-------- Data for review --------

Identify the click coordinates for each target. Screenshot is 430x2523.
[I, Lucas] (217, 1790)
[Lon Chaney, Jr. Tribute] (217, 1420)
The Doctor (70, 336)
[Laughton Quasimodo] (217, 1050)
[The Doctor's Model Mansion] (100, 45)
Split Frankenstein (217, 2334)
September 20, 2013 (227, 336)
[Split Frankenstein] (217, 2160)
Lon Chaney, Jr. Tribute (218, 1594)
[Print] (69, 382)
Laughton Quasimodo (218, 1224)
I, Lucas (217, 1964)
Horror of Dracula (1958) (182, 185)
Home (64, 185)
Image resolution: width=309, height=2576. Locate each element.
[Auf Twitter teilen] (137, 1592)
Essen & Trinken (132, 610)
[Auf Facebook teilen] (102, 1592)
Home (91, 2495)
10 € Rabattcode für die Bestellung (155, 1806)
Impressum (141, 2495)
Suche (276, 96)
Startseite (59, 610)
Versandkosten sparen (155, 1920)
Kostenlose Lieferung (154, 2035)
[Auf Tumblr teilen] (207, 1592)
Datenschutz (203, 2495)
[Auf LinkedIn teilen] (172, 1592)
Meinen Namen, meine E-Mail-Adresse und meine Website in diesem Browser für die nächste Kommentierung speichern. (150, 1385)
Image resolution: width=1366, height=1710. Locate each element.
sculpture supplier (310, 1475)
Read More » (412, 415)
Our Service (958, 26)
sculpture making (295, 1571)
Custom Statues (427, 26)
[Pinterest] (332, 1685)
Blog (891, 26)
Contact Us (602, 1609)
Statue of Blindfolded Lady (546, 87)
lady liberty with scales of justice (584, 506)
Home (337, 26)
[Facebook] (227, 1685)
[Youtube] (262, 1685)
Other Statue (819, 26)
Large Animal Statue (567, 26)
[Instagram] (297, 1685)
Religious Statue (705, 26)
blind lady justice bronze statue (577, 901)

--------

_Task to complete:_
Above are the entries; repeat their lines exactly, from the first through the one that contains "[Split Frankenstein] (217, 2160)".

_Finished task:_
Identify the click coordinates for each target. Screenshot is 430x2523.
[I, Lucas] (217, 1790)
[Lon Chaney, Jr. Tribute] (217, 1420)
The Doctor (70, 336)
[Laughton Quasimodo] (217, 1050)
[The Doctor's Model Mansion] (100, 45)
Split Frankenstein (217, 2334)
September 20, 2013 (227, 336)
[Split Frankenstein] (217, 2160)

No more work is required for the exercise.